Every new category used to mean collecting and labeling a fresh dataset; CLIP replaces that with a sentence.

For a decade, image classification was built on an awkward premise. You pick a list of categories ahead of time, say the 1,000 in ImageNet, you collect labeled examples of each, and you train a model to output one of those 1,000 numbers. The model is good at exactly those classes and useless for anything else. Want to recognize a new kind of object? Collect a new labeled dataset and train again. The label is a bare integer with no meaning attached, so the model never learns that a "golden retriever" is a kind of dog, or that "a photo taken at dusk" describes lighting. It learns to sort pixels into bins you defined.

CLIP (Contrastive Language-Image Pre-training, from OpenAI) replaces that setup. Instead of a fixed list of integer labels, it learns from the captions people already write next to images on the web. The training task is one sentence: given a batch of images and their captions, figure out which caption goes with which image. No category list, no human annotation, only pairs scraped at scale. The useful part comes at test time. Because the model learned to connect pictures and words, you can describe a brand-new class in plain English and it will recognize it, with no extra training. A CLIP model matches the accuracy of the original ResNet-50 (a standard 50-layer supervised convolutional net, the long-time ImageNet baseline; see /resnet/) on ImageNet without seeing a single one of ImageNet's 1.28 million labeled training images.

A handful of ideas carry the paper: why a fixed label set is limiting, how a shared embedding space lets images and text be compared, what the contrastive loss optimizes (and the one learned knob that makes it work), and how the text encoder turns into a classifier you write with words.

The label-set bottleneck

Supervised classification carries a fixed cost. To teach a model a concept, you need labeled examples of it. The label carries no information beyond "this is class 7"; the meaning lives only in your head and in the file that maps 7 back to "maltese dog." So the model can only ever predict from the closed set you built it for. Adding a class means relabeling and retraining. This is why a great ImageNet model cannot tell you whether a photo shows a satellite image of farmland: nobody put that class in the list.

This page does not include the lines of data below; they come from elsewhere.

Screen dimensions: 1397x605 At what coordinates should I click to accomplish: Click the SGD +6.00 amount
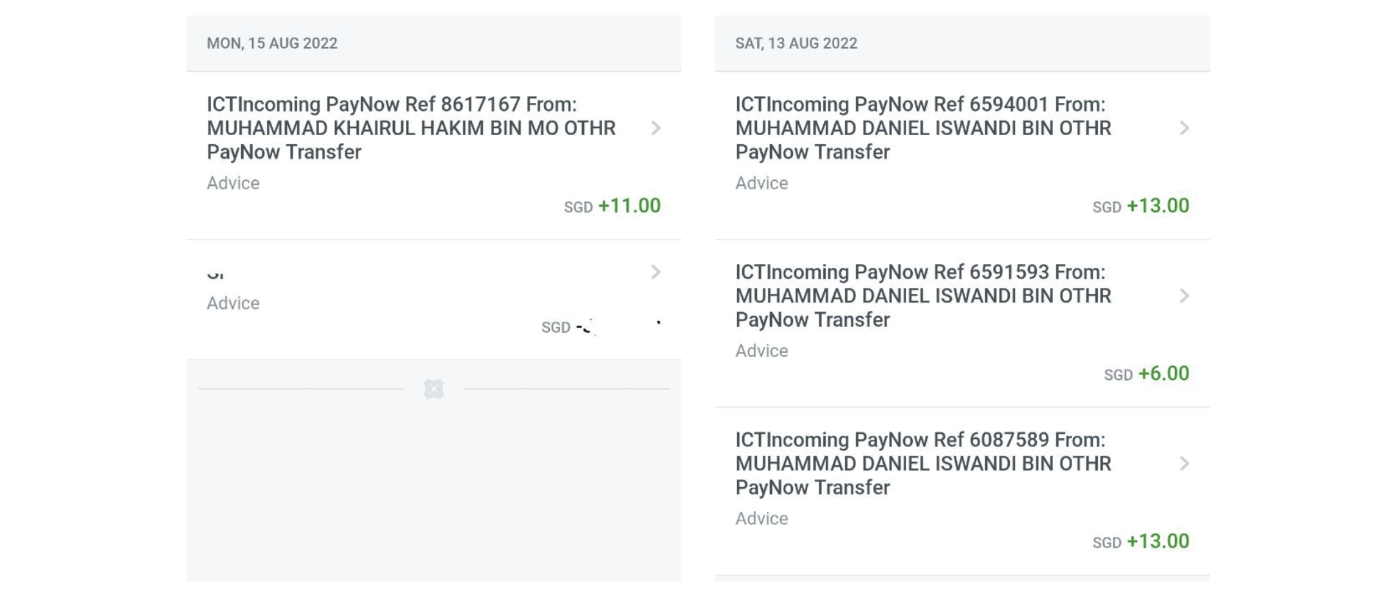pos(1147,374)
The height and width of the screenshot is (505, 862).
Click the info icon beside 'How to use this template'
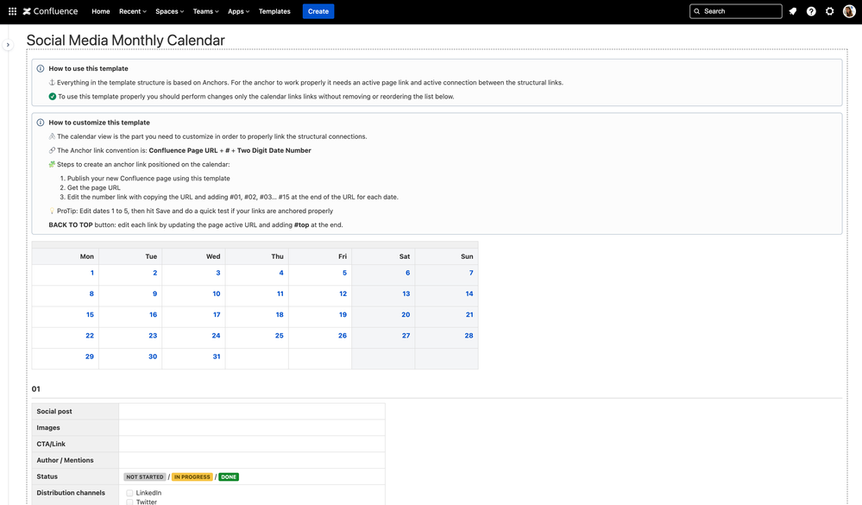[x=39, y=67]
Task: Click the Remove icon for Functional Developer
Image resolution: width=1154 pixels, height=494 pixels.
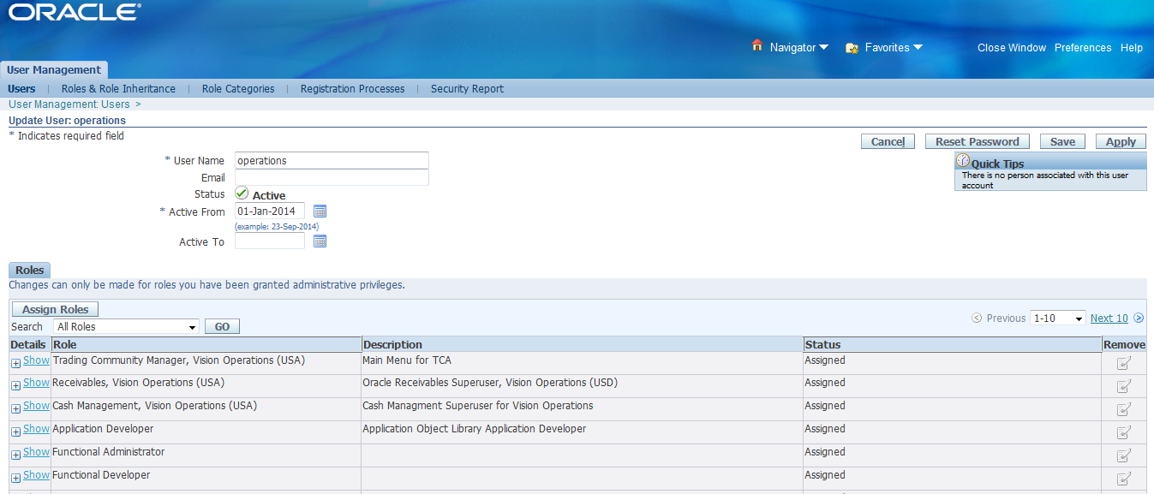Action: coord(1123,479)
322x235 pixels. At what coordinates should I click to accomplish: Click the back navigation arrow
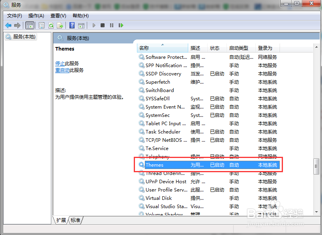click(8, 25)
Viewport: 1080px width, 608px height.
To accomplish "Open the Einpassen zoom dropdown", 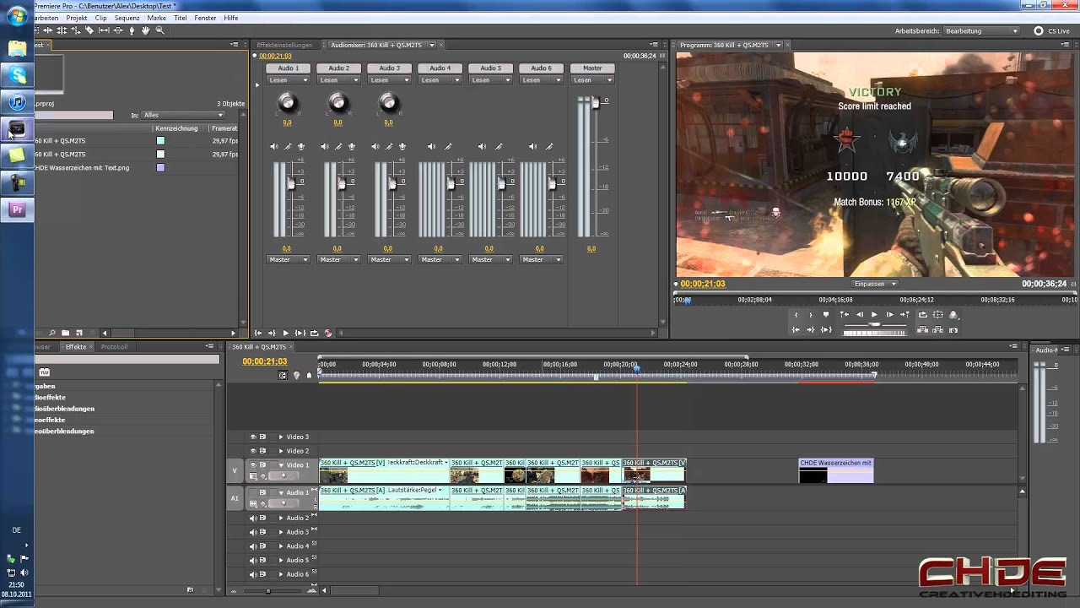I will tap(874, 285).
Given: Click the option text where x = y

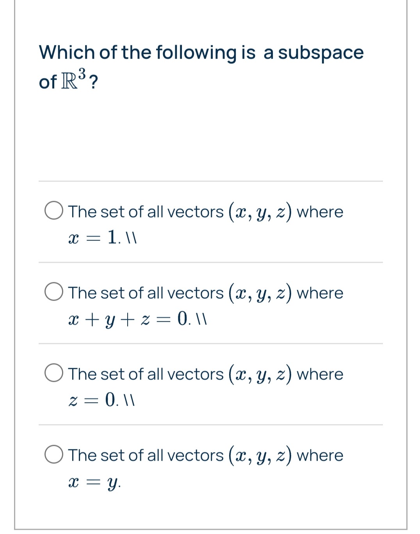Looking at the screenshot, I should point(206,468).
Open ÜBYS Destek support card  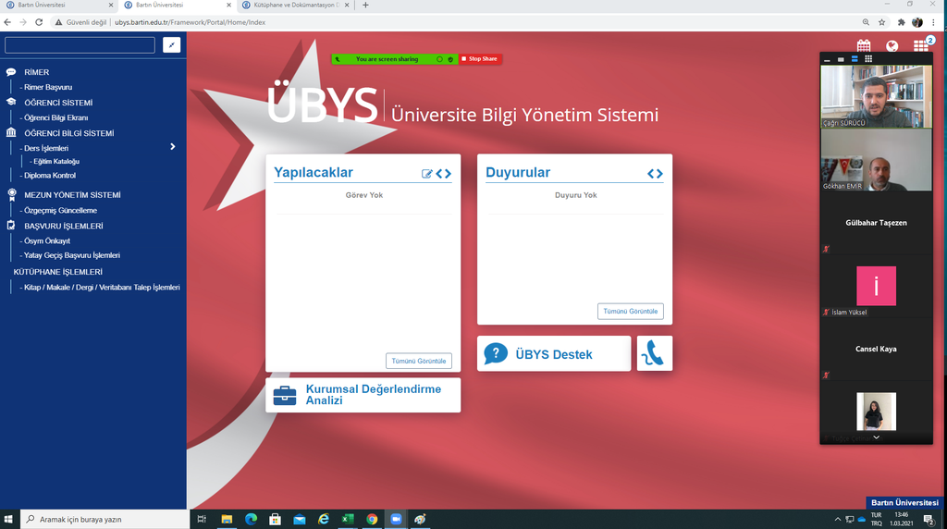[553, 353]
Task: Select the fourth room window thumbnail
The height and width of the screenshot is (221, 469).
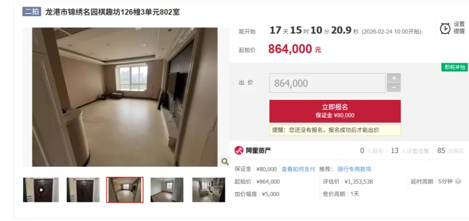Action: pos(167,190)
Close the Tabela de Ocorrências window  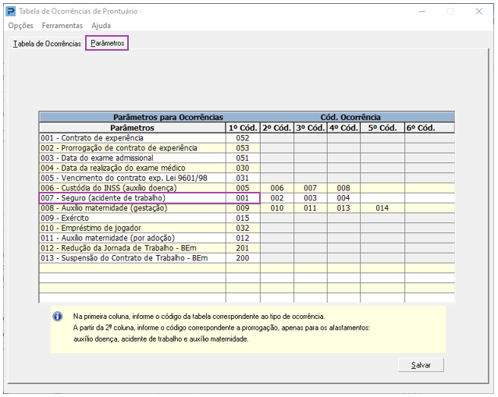479,11
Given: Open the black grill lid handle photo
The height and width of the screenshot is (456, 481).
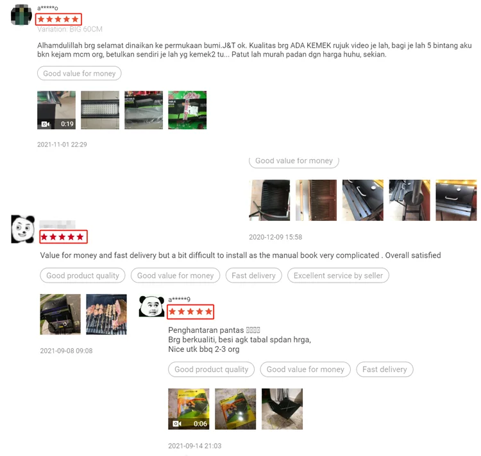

Natural language has none of that ceiling. The text "a maltese puppy sitting in a teacup" is its own label, and it ties into every other piece of text the model has read: puppy relates to dog, teacup to cup. A caption supervises richly, and people write captions anyway. CLIP wagers that this cheaper, looser signal, applied at enormous scale, beats the expensive clean one. The dataset is 400 million (image, text) pairs collected from the internet, which the authors call WIT (WebImageText), with roughly the same total word count as the corpus used to train GPT-2 (OpenAI's 2019 language model, trained on ~40GB of web text).

First, though, how do you train on a caption? The obvious idea is to predict the caption word by word, the way an image-captioning model does. The authors tried it and it was slow. Predicting the exact words is a hard target, because for any image a thousand different sentences would be fine, and most of the compute goes into reproducing the exact phrasing. Swapping that for the easier question, which caption out of this batch matches this image, gave a 4x speedup in how fast the model learned to transfer to ImageNet.

The caption is the label

So the unit of supervision is a pair: one image, one caption that actually accompanied it. Across a batch of $N$ such pairs there are $N$ images and $N$ captions, and the true matching is image $i$ with caption $i$ . Every other pairing, image $i$ with caption $j \ne i$ , is a near-miss the model should reject. That is the whole signal. Two things are missing here. There is no list of categories, and the same image with a different true caption is a different training example. The model is learning a relationship between two spaces, not a partition of one.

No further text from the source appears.